Einen Widerstand gegen Veränderungen gibt es immer. Das gilt besonders für die Anfangsphasen des Einsatzes, wenn die Systembenutzer das CRM nur als eine weitere unnötige Verpflichtung, die ihre kostbare Zeit verschwenden wird, wahrnehmen, wobei sie die Vorteile, die das System mit der Zeit mit sich bringt, nicht erkennen oder ihnen nicht vertrauen. Aus unserer Erfahrung sind folgende Voraussetzungen entscheidend für eine problemlose Einführung des Systems in die alltägliche Arbeitsroutine:

  • Ein Systemdesign, das die Produktivität fördert, statt sie zu behindern. Das System sollte nicht mit unnötigen Informationen, Schritten und Prozessen belastet werden.
  • Es ist notwendig, die Benutzer so zu unterweisen, dass sie zu Experten werden und das Salesforce-System für ihre Arbeit vollständig nutzen können.
  • In das Salesforce-System sollten die wichtigsten Teile des Geschäftsprozesses, die auf keine andere Weise mehr erledigt werden können, implementiert werden (z. B. Angebotserstellung).
  • Aus Sicht des Managements so vorgehen, als ob das, was sich nicht in Salesforce befindet, überhaupt nicht passiert ist.
  • So schnell wie möglich sollten alle Geschäftsprozesse, Register und Datenbanken, die vor der Implementierung benutzt wurden und sich nun vollständig oder teilweise mit den Informationen im Salesforce überschneiden, überprüft und abgeschafft werden.

In verschiedenen Unternehmensteilen haben wir die Phasen der Einführung von Salesforce in die tägliche Arbeitsroutine ein bisschen anders durchgeführt und anhand dieser Erfahrungen sind wir zu diesen Schlussfolgerungen gekommen.
 

Was ist Ihre allgemeine Erfahrung mit der Verwendung von Salesforce, z.

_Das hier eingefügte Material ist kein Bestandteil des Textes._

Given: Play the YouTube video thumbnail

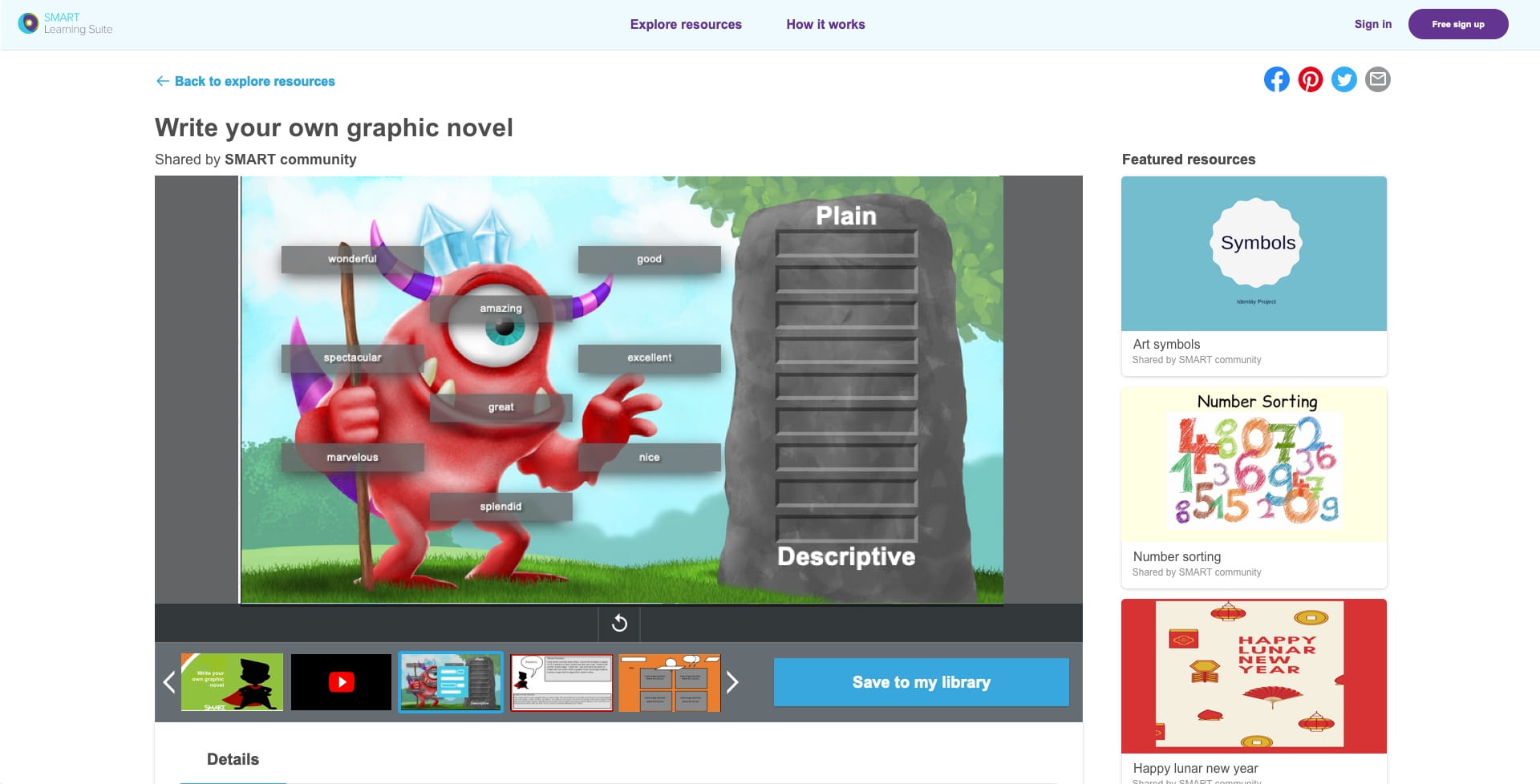Looking at the screenshot, I should (x=341, y=682).
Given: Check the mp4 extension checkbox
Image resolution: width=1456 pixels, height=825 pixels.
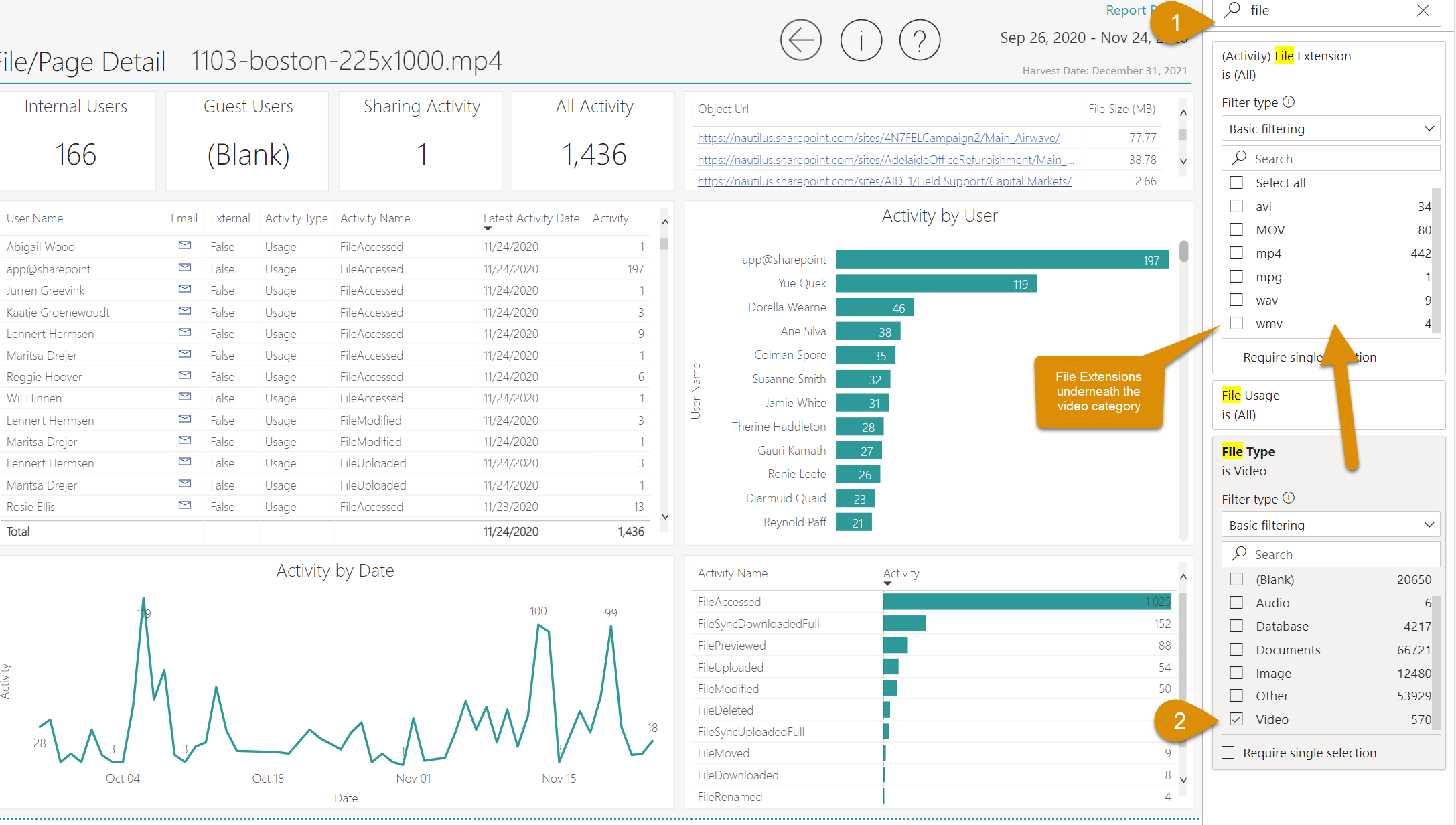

B. beim Verwalten von Verkaufschancen und Aktivitäten mit Kunden, bei der Berichterstellung und -verwendung usw.? Wie zuverlässig ist diese Lösung für Ihre tägliche Arbeit?

 
Unsere Erfahrungen sind sehr positiv. Das System ist konsistent und bei der alltäglichen Arbeit sehr zuverlässig – unabhängig davon, wie man darauf zugreift. Wenn es Internetzugang gibt, hat man Zugriff auf alle Tools und Daten. Das macht die Arbeit wesentlich leichter – besonders für Verkaufsmitarbeiter, die auch außerhalb des Büros, unterwegs oder beim Kunden auf die Daten zugreifen oder diese eintragen können.
 

Merken Sie eine Verbesserung bei der alltäglichen Arbeit? Für welche Arbeitssegmente erwies sich das Salesforce-System als hilfreich?

 
Ja, die Verbesserungen kann man wirklich bei der alltäglichen Arbeit bemerken. Das Salesforce hat uns in vielen Geschäftsbereichen geholfen. Doch ich möchte besonders betonen, dass sich unser Verkaufschancenmanagement dadurch wesentlich verbessert hat. Wichtige Prozessschritte werden nicht mehr übersprungen und wir bearbeiten jetzt auch die kleineren Verkaufschancen, die wir früher oft wegen der großen Chancen verpasst haben. Die Ergebnisse kann man bereits in den Verkaufsergebnissen des Unternehmens bemerken.
 
Einen großen Fortschritt sehen wir auch bei der Geschäftsplanung und -verfolgung sowie bei der Berichterstattung. Mithilfe angepasster Berichte und Kontrollfelder haben wir immer Einblick in die aktuellen Angaben über die aktuellen Werte vereinbarter Geschäfte, den erwarteten und den realisierten Umsatz usw., was uns wesentlich das Treffen von Geschäftsentscheidungen erleichtert.
 

Haben Sie als Vertriebsleiter mit persönlicher Erfahrung bei der Salesforce-Implementierung irgendwelche Ratschläge dazu, worauf man vor und während der Implementierung achten sollte?

 
Wie ich schon früher erwähnt habe, empfehle ich, dass bei der Festlegung der Anforderungen, des Umfangs und der Art und Weise der Implementierung alle wichtigen Teilnehmer einbezogen werden, um die Bedürfnisse aus allen Seiten betrachten zu können. Es ist wichtig, für den Prozess genug interne Ressourcen und genug Überlegungszeit bereitzustellen. Es ist auf jeden Fall gut, innerhalb von Organisationen einen Projektsponsor mit Entscheidungsbefugnissen einzusetzen, der die Projektdurchführung unterstützen und erforderliche Ressourcen sicherstellen wird. Aus der eigenen Erfahrung rate ich noch, dass das CRM in einer Phase der Organisationsstabilität eingeführt wird. Wenn das Unternehmen entweder vor einer bedeutenden Restrukturierung steht oder sich gerade in einer Restrukturierungsphase befindet, ist es wünschenswert, zuerst ein neues Organisationsschema zu implementieren, und erst danach das CRM einzuführen.